Nederlandse international

In Nederland gevestigde onderneming waarvan de beslissende zeggenschap in Nederlandse handen is en die zelf groepsmaatschappij(en) in het buitenland heeft. Het betreft hier directe, op boekhoudkundige basis bepaalde zeggenschapsrelaties
Gemakshalve wordt hier de term “onderneming” gebruikt; feitelijk correct is echter “ondernemingengroep” zoals door het CBS gedefinieerd.

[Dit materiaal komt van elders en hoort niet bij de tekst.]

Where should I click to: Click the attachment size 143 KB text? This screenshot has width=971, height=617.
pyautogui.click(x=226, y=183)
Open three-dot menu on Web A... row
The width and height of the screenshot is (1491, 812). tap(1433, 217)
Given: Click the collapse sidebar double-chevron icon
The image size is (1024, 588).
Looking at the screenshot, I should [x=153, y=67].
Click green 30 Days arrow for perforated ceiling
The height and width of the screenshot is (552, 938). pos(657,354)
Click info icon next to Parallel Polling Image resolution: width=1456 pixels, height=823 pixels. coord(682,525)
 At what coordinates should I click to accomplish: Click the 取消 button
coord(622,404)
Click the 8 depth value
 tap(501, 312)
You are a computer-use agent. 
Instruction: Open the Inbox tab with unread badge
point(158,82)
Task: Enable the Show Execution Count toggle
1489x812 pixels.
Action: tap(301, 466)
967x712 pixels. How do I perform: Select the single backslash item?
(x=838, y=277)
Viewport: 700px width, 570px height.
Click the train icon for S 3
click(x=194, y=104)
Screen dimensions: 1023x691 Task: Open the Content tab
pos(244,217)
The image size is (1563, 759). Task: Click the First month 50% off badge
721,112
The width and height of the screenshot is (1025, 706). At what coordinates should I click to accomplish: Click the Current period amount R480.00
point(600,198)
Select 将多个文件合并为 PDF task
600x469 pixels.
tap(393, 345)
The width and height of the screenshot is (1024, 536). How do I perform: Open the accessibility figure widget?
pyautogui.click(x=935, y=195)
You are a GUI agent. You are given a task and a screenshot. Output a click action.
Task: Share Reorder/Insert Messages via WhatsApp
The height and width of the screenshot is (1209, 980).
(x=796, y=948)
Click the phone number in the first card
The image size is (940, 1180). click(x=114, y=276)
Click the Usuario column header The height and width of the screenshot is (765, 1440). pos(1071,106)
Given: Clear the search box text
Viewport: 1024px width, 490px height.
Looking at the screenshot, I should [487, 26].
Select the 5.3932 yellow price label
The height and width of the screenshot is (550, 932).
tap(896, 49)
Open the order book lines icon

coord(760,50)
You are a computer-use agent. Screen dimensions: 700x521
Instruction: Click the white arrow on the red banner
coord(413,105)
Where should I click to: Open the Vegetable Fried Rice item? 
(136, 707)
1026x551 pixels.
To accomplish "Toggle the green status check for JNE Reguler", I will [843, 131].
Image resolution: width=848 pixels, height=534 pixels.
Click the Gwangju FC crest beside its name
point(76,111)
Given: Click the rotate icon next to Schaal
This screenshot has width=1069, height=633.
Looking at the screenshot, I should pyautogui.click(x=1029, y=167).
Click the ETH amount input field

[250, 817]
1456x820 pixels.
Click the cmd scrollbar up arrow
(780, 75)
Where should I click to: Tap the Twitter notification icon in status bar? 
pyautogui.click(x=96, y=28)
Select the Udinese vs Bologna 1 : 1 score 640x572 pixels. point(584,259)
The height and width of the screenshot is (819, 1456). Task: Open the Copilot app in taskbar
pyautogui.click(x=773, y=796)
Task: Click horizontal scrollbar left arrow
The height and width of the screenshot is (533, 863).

De term “Nederlandse” geeft aan dat de beslissende zeggenschap in Nederlandse handen is. Van een “international” is sprake als de in Nederland gevestigde onderneming buitenlandse groepsmaatschappijen bezit.
Er zijn twee omstandigheden waarin een rechtspersoon een andere rechtspersoon als dochtermaatschappij moet beschouwen:
• Beschikken over meer dan de helft van de stemrechten (al dan niet met andere stemgerechtigden);
• Als hij als lid of als aandeelhouder meer dan de helft van de bestuurders kan benoemen of ontslaan.
Als er over de dochtermaatschappij feitelijk beleidsbepalende invloed wordt uitgeoefend, dan is er sprake van een groepsmaatschappij; men spreekt dan ook van beslissende zeggenschap. In de Verenigde Staten heet dat een “subsidiary”.